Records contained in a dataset
#####

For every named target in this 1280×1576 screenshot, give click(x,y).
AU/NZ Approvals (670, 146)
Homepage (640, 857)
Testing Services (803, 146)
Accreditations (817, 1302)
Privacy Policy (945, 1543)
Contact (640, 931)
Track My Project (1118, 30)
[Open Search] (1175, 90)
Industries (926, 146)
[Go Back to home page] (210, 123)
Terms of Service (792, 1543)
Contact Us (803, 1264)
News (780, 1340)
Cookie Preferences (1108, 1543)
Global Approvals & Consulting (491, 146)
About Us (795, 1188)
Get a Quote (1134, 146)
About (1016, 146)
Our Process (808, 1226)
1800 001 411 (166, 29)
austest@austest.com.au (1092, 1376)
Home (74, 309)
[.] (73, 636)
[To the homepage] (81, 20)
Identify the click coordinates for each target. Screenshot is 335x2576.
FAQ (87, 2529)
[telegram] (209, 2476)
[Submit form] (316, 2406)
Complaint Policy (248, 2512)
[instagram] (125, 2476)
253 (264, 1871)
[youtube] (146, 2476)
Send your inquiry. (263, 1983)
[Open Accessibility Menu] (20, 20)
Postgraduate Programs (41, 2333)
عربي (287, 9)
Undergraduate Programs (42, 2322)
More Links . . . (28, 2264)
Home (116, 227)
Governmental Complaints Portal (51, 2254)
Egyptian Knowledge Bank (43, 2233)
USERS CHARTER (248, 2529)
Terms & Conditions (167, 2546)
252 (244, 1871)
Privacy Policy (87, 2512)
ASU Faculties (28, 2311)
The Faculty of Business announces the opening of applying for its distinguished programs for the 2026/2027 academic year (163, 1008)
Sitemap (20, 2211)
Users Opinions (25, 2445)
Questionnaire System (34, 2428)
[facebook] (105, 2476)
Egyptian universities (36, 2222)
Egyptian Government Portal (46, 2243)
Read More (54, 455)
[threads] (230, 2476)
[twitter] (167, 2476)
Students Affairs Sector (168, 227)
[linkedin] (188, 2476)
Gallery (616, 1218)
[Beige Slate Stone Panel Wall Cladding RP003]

#####

• **Instructions to follow**
Give the exact lines, and only those, from the line containing "[.] (73, 636)" through the line containing "Send your inquiry. (263, 1983)" in the entries above.

• **Output of the task**
[.] (73, 636)
[To the homepage] (81, 20)
Identify the click coordinates for each target. Screenshot is 335x2576.
FAQ (87, 2529)
[telegram] (209, 2476)
[Submit form] (316, 2406)
Complaint Policy (248, 2512)
[instagram] (125, 2476)
253 (264, 1871)
[youtube] (146, 2476)
Send your inquiry. (263, 1983)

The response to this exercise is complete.